What this task involves: Provide again, from the entries below, every line from the one containing "You are a GUI" through the one containing "Image resolution: width=1568", exactly as written, and no other line.

Record excerpts:
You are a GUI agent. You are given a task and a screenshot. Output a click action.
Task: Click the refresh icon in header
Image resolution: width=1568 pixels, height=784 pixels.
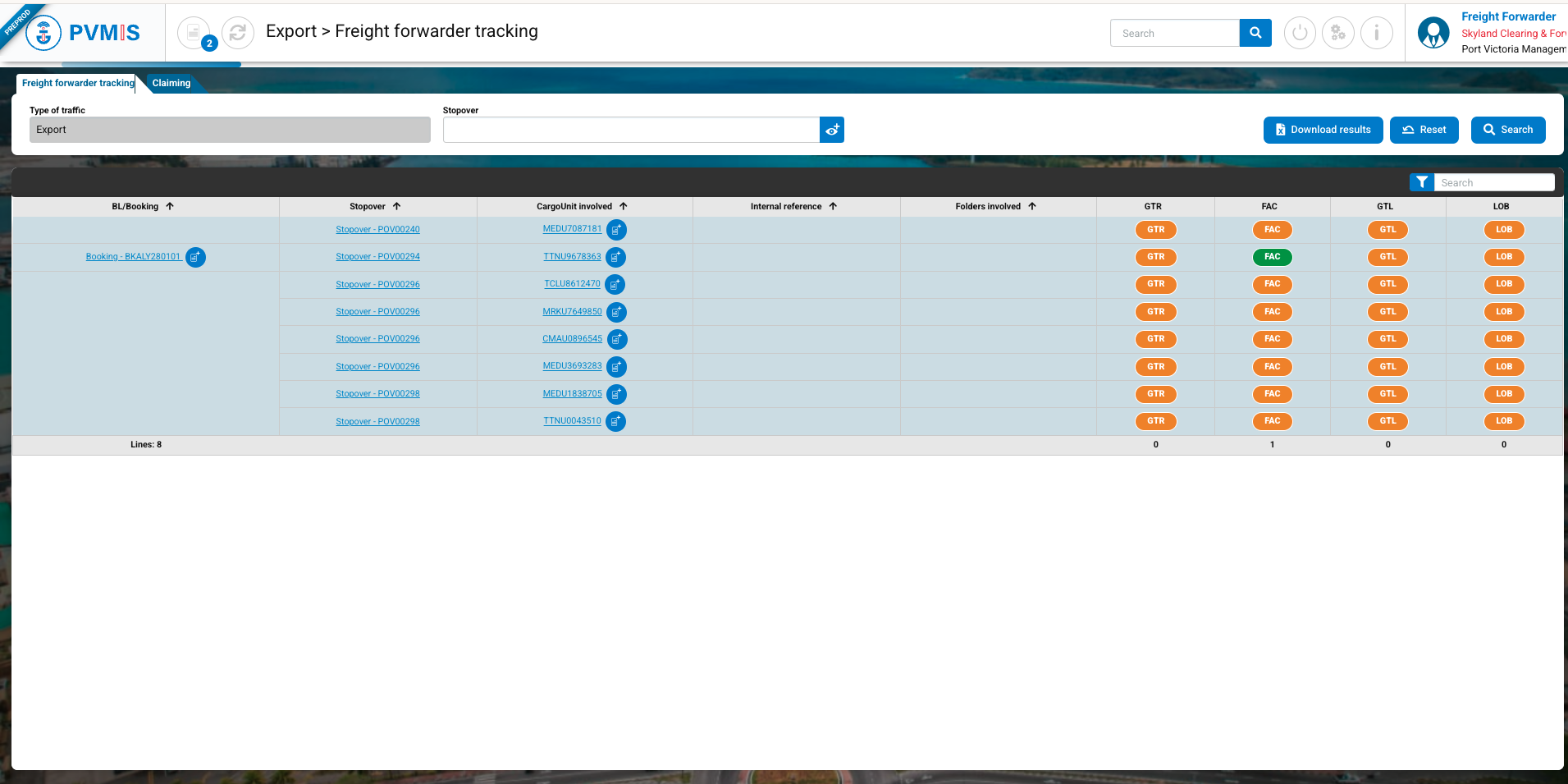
* * *
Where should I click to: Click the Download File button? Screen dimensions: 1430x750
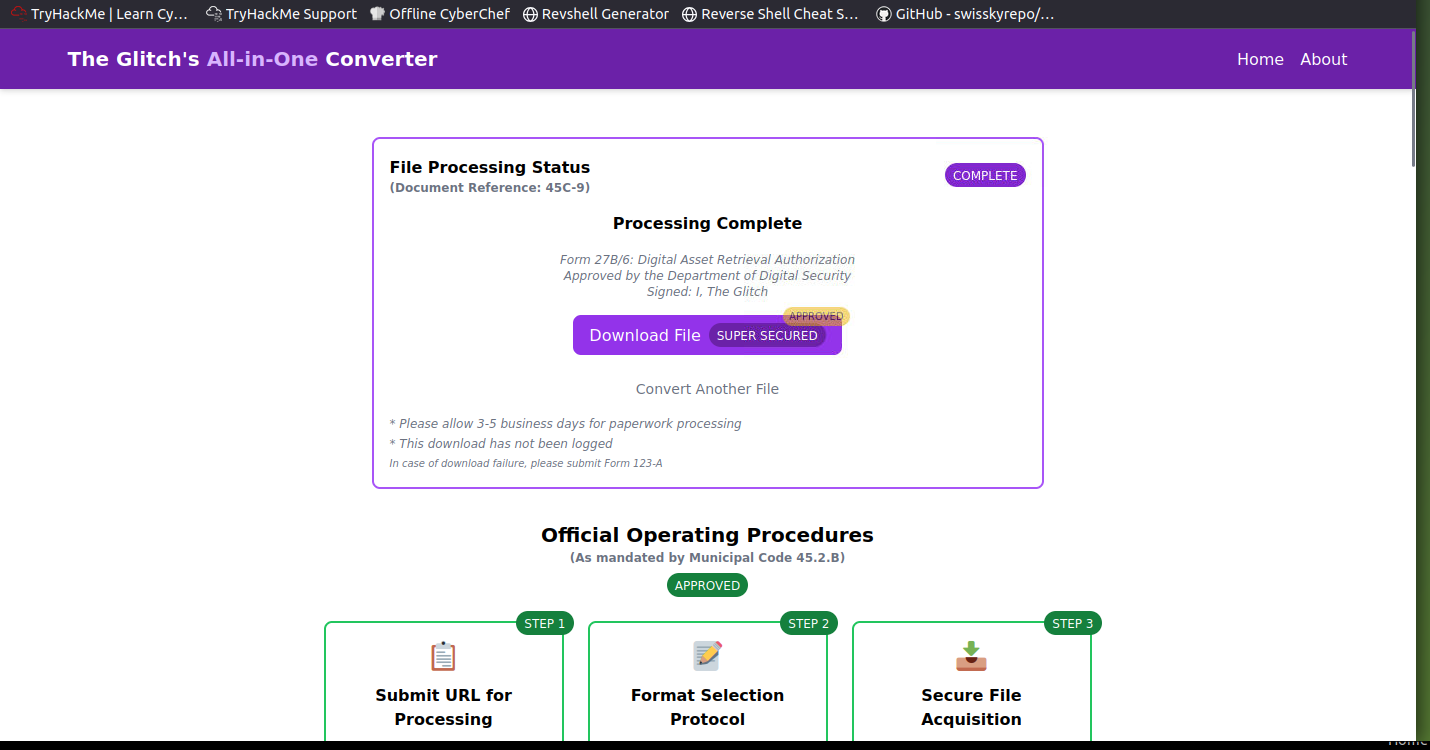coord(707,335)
...
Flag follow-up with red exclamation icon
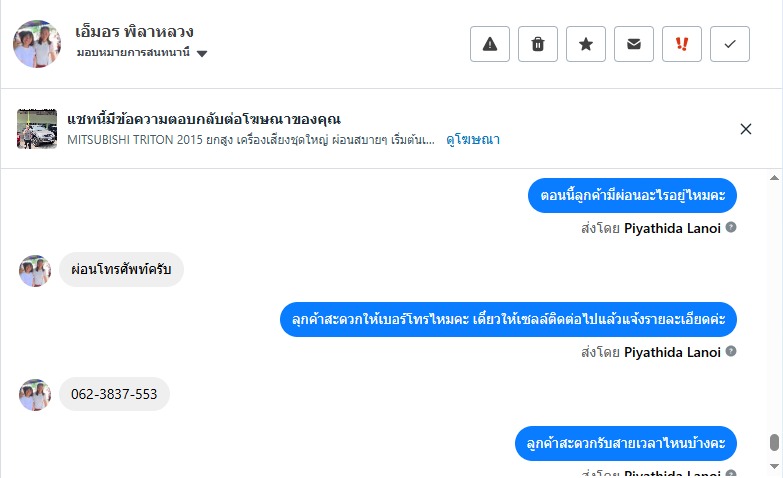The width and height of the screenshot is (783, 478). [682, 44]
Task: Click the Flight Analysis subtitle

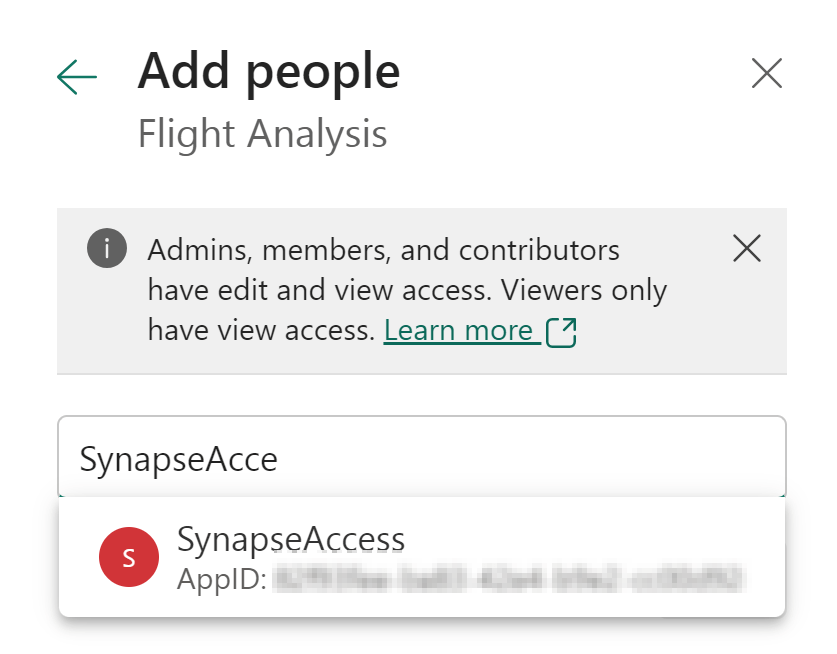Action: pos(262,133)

Task output:
You are a GUI agent. You are given a task and a screenshot. Output a click action.
Task: Click the refresh icon in header
Image resolution: width=1568 pixels, height=784 pixels.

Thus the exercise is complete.